We proposed Cluster-based scaling which obtains the latent structure of data in the reduced lower dimensional space through the intervening solution space of the clustering result. We have also exploited symbolic data analysis to deal with the complexity of the data within Cluster-based scaling. Symbolic data analysis is based on knowledge discovery which is included in computational statistics. Symbolic data analysis is targeted at the conceptual world, so the data has a systematic hierarchy. Obtaining this systematic hierarchy is essentially the guiding principal of clustering methods. This is the reason we use this analysis for the cluster-based scaling.
Several case studies that have applied the proposed cluster-based scaling will be presented.
Biography:
Prof. Mika Sato-Ilic received a Doctorate of Engineering from Hokkaido University, specializing in Intelligent Data Analysis. She currently holds the position of Associate Professor in the Faculty of Engineering, Information and Systems, at the University of Tsukuba, Japan.

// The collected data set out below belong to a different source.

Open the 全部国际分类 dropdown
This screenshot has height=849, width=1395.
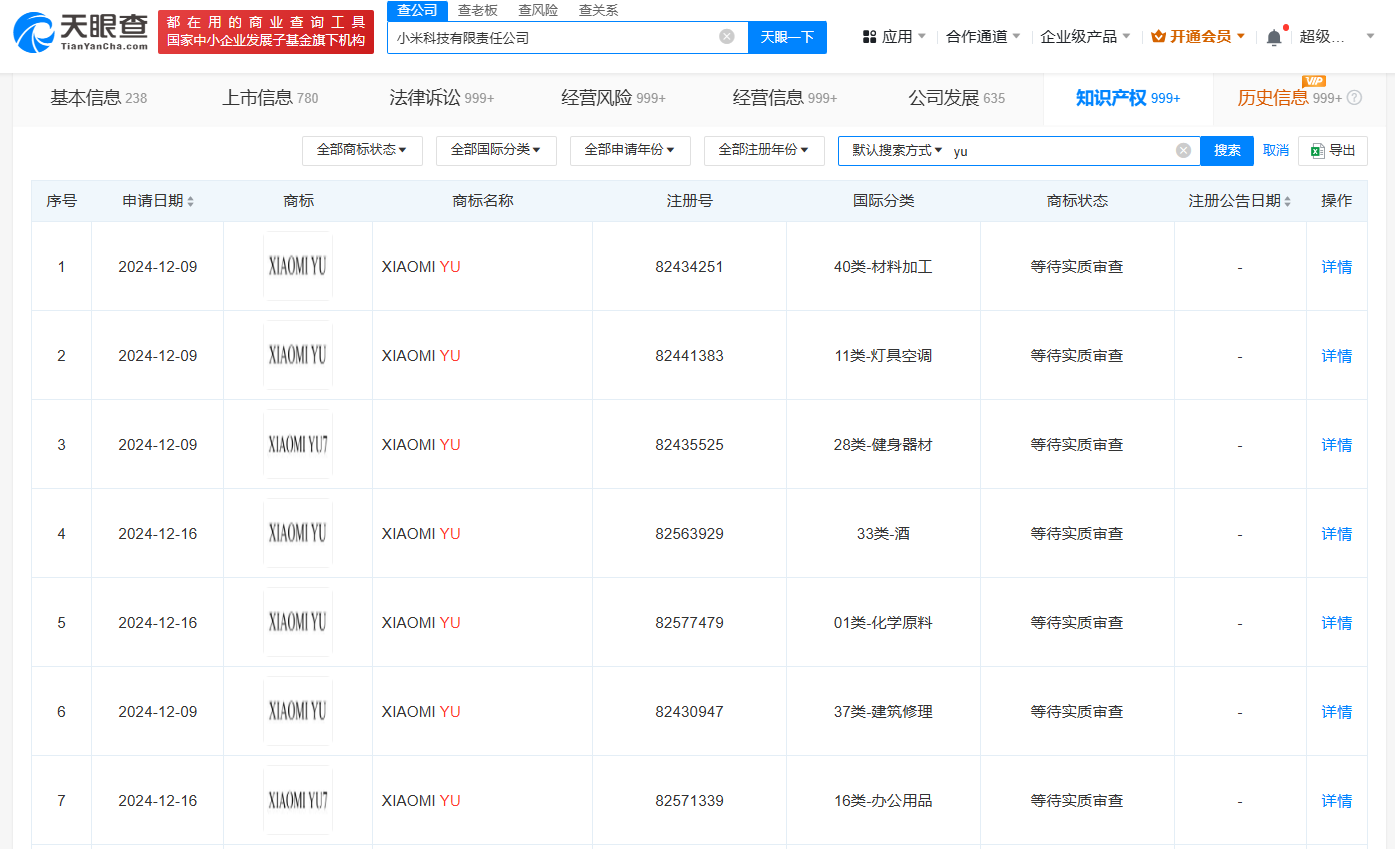(x=496, y=150)

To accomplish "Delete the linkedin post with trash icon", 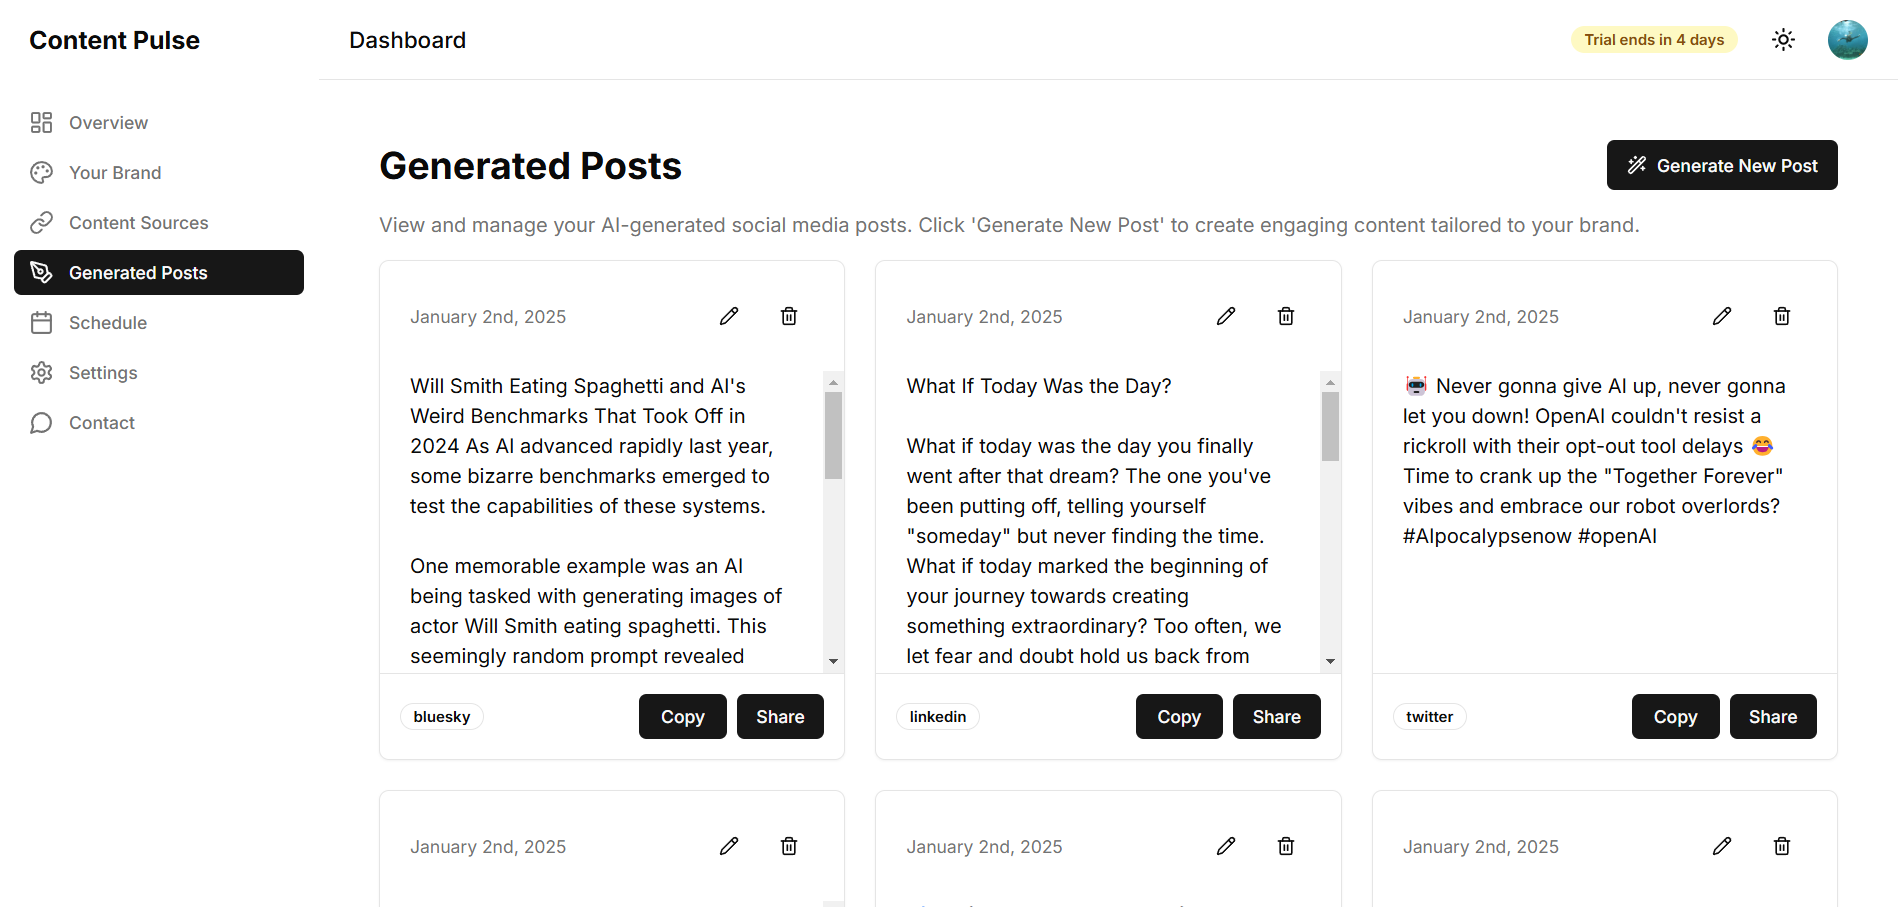I will (1285, 316).
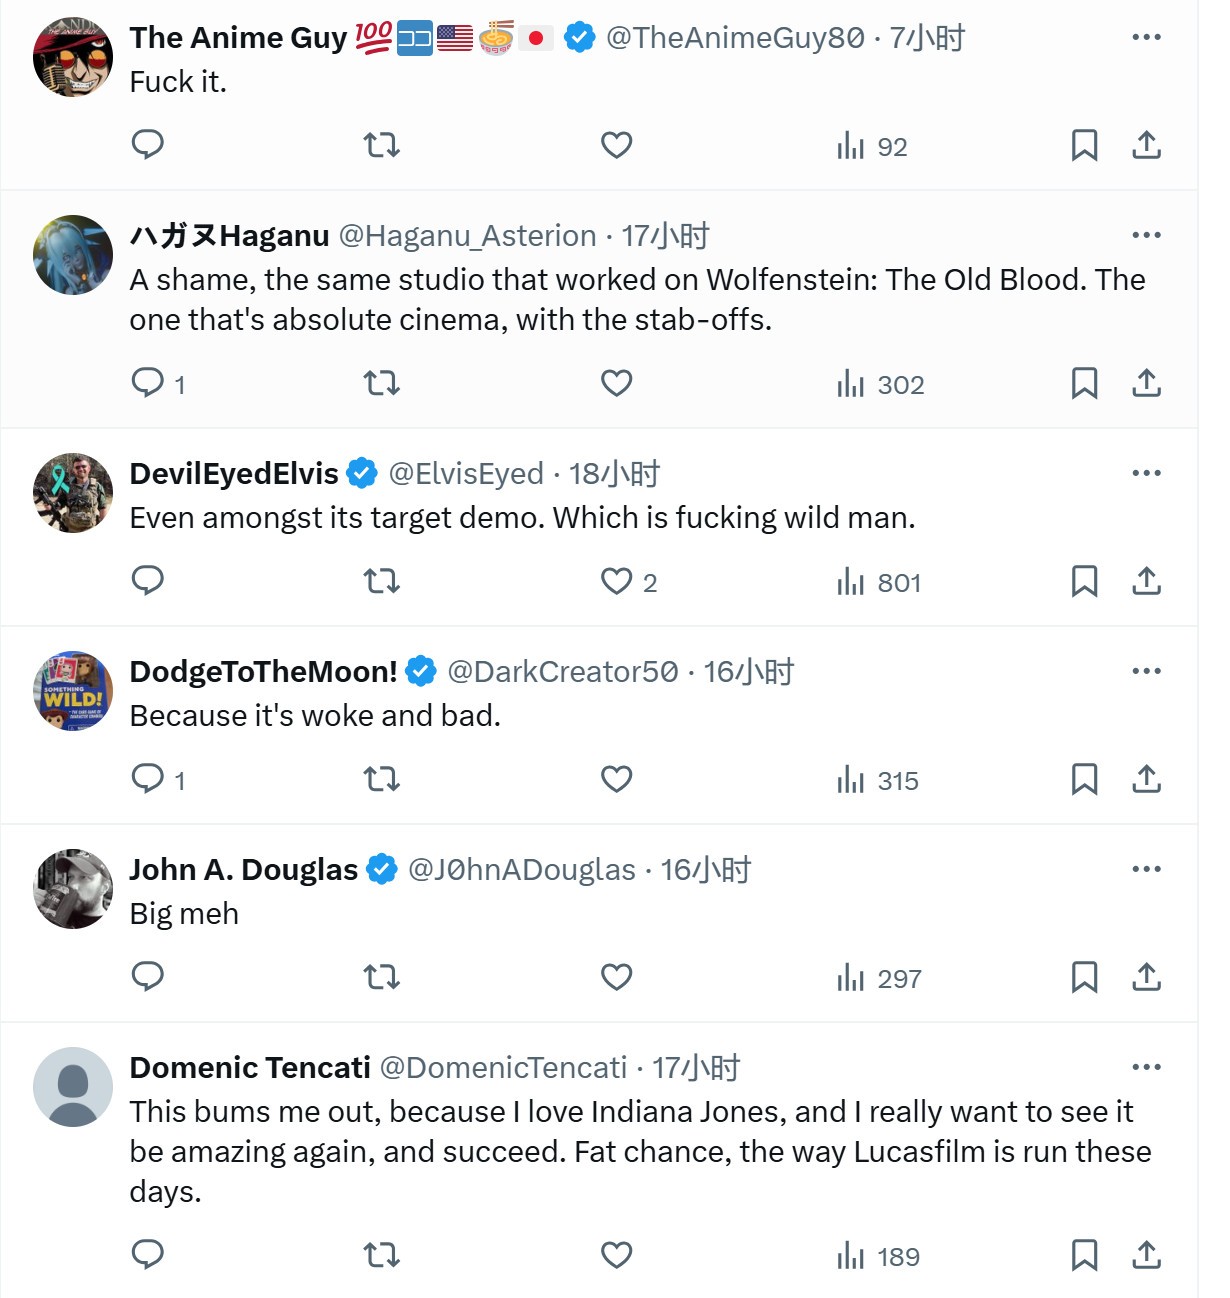The image size is (1230, 1298).
Task: Retweet the "Big meh" tweet
Action: (x=381, y=977)
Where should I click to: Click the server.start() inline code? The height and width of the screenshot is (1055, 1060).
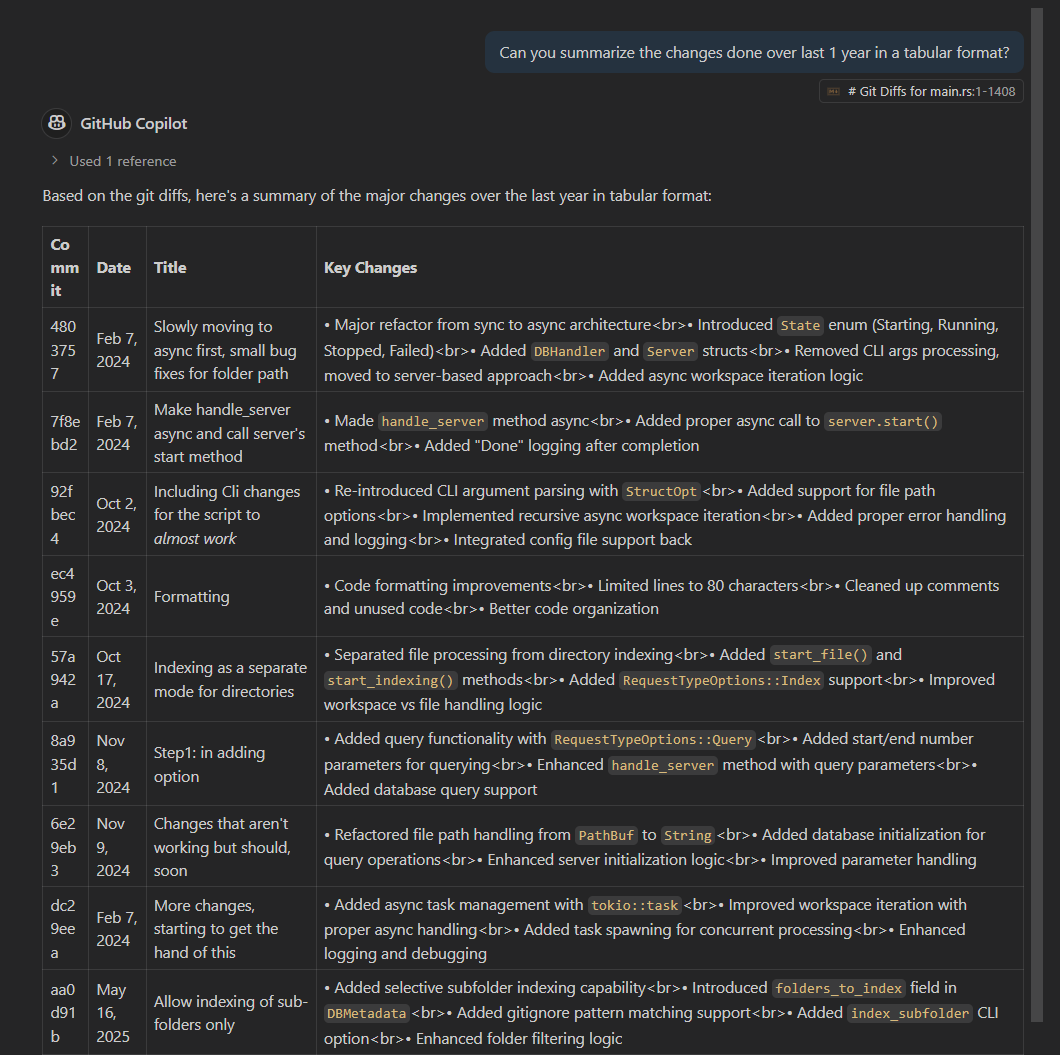coord(883,422)
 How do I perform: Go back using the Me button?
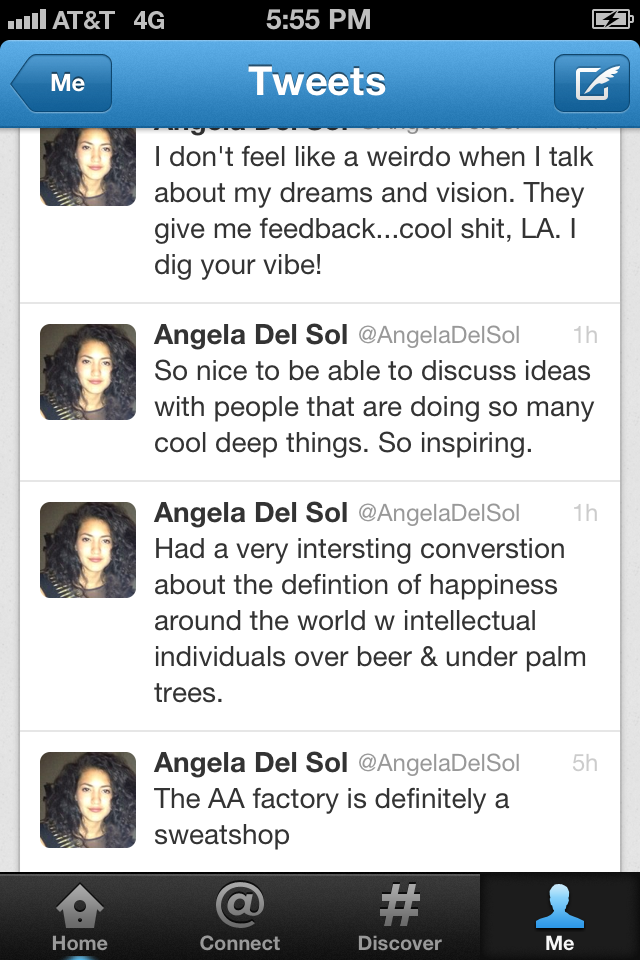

She is the founding editor-in-chief of the International Journal of Knowledge Engineering and Soft Data Paradigms, Associate Editor of Neurocomputing, and Associate Editor of the International Journal of Innovative Computing, Information and Control Express Letters, as well as serving on the editorial board of several other journals. In addition, she is currently a council member of the International Association for Statistical Computing which is a section of the International Statistical Institute (ISI) and a Senior Member of the IEEE where she holds several positions including the Vice-Chair of the Fuzzy Systems Technical Committee of the IEEE Computational Intelligence Society, and a member of the IEEE Women in Computational Intelligence Committee. In addition, she has served on several IEEE committees including the administration committee, vice program chair, special sessions co-chair.
Her academic output includes 4 books, 5 book chapters and over 100 journal and conference papers. Her research interests include the development of methods for data mining, multi-dimensional data analysis, multi-mode multi-way data theory, pattern classification, and computational intelligence techniques for which she has received several academic awards.